Subsidized and Unsubsidized Loan Interest Rate
The Federal Direct loan interest rates change annually. The current rate can be found at studentaid.gov (be sure to scroll down the page to view the rates).
Parent Loan for Undergraduate Students (PLUS)
The PLUS for undergraduate students allows parents to borrow up to the total cost of education less any other aid received by the student. The PLUS loan is credit based, however a FAFSA is required. For more information please refer to our Parent Information Page.
The PLUS interest rates change annually. The current rate can be found at studentaid.gov (be sure to scroll down the page to view the rates).
Private Alternative Loans
Private or alternative loans are available to students who are not eligible for federal loans or who need assistance beyond their federal financial aid eligibility. These loans are made through banks and private lenders and are subject to their terms. For more information on private alternative loans go to elmselect.com.
The FSA ID gives you access to Federal Student Aid’s online systems such as the FAFSA and loan information. This can also serve as your legal signature. The FSA ID replaces the PIN that was used in the past. You can apply for an FSA ID online. Once this has been established, you do not need to apply for one each year. It is very important to keep your user name and password, as you will need these in future years.
Loan Agreement (Master Promissory Note)
The Master Promissory Note (MPN) is a legal document in which you promise to repay your loan(s) and any accrued interest and fees to the U.S. Department of Education.

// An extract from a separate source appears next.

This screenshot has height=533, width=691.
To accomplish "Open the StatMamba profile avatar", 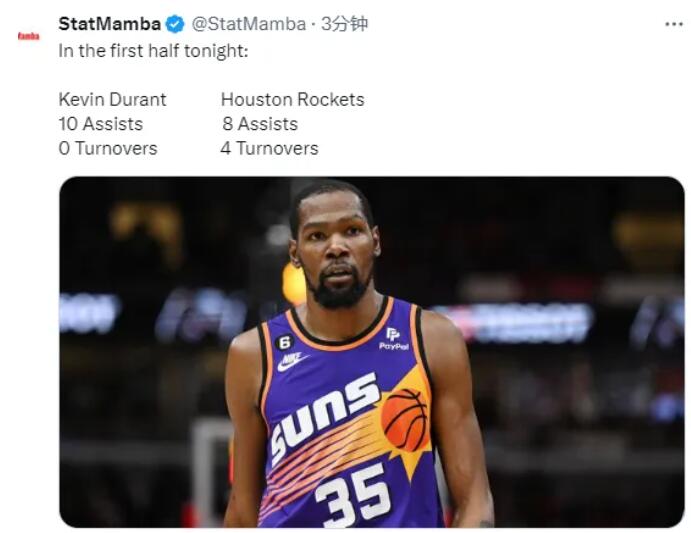I will (28, 36).
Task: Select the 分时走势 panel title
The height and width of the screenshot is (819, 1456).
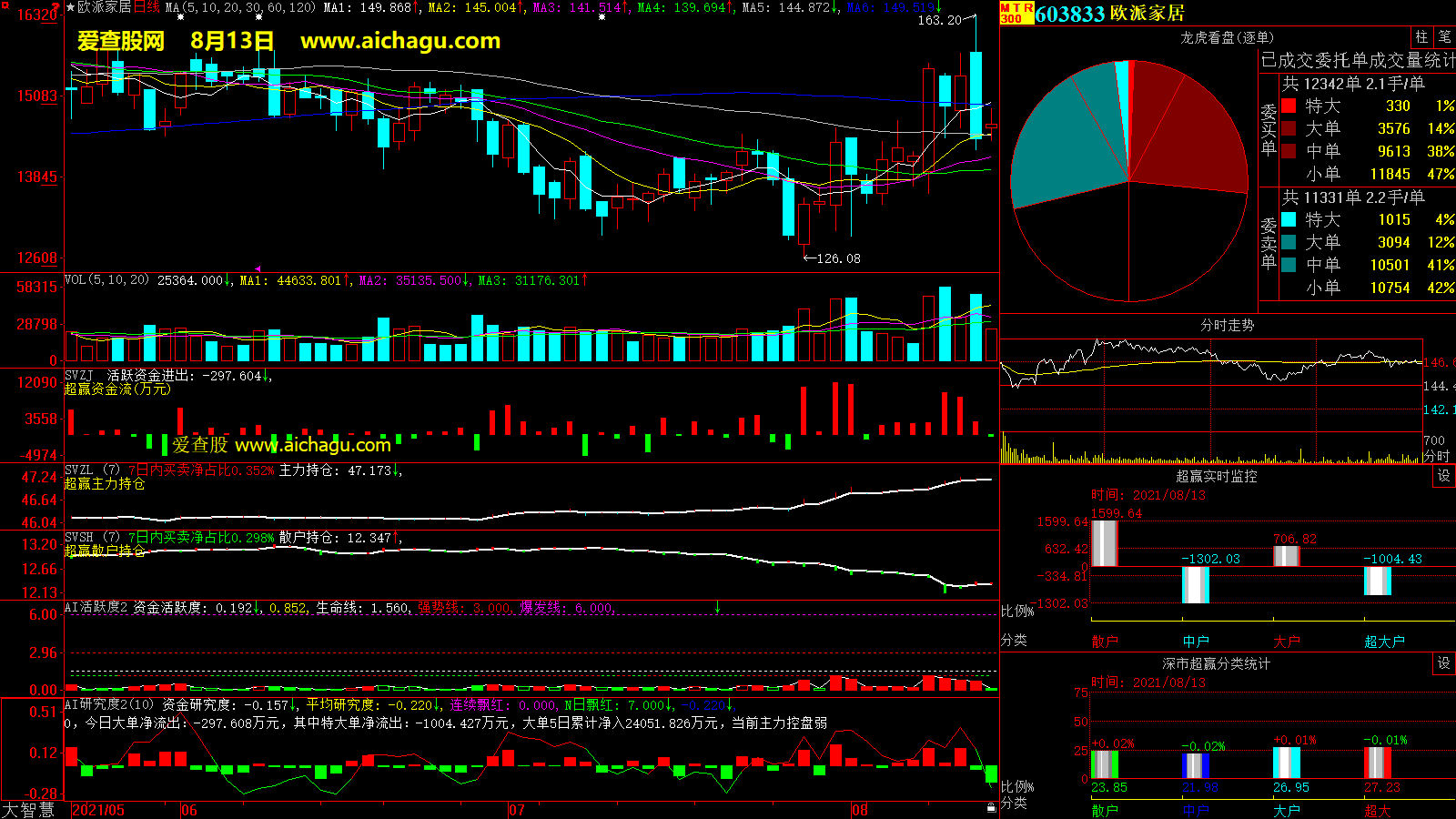Action: pos(1227,325)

It also explains the terms and conditions of your loan(s); for instance, it will include information on how interest is calculated, when interest is charged, available repayment plans, and deferment and cancellation provisions.
It is important to understand that when you sign an MPN you’re promising to repay all loans that are made under that MPN. As stated on the MPN, you must repay your loan even if you do not complete your education or you unable to find a job after you leave school.
Before, or at the time of, the first disbursement (payment to you or on your behalf) of your loan(s), you’ll receive a disclosure statement that gives you information about any loan that the school plans to disburse under your MPN, including the loan amount, fees, and the expected disbursement dates and amounts.
Each student that accepts a subsidized or unsubsidized loan must complete Loan Counseling. This can be accomplished at Federal Student Aid using your FSA ID. This will only need to be completed one time by the student.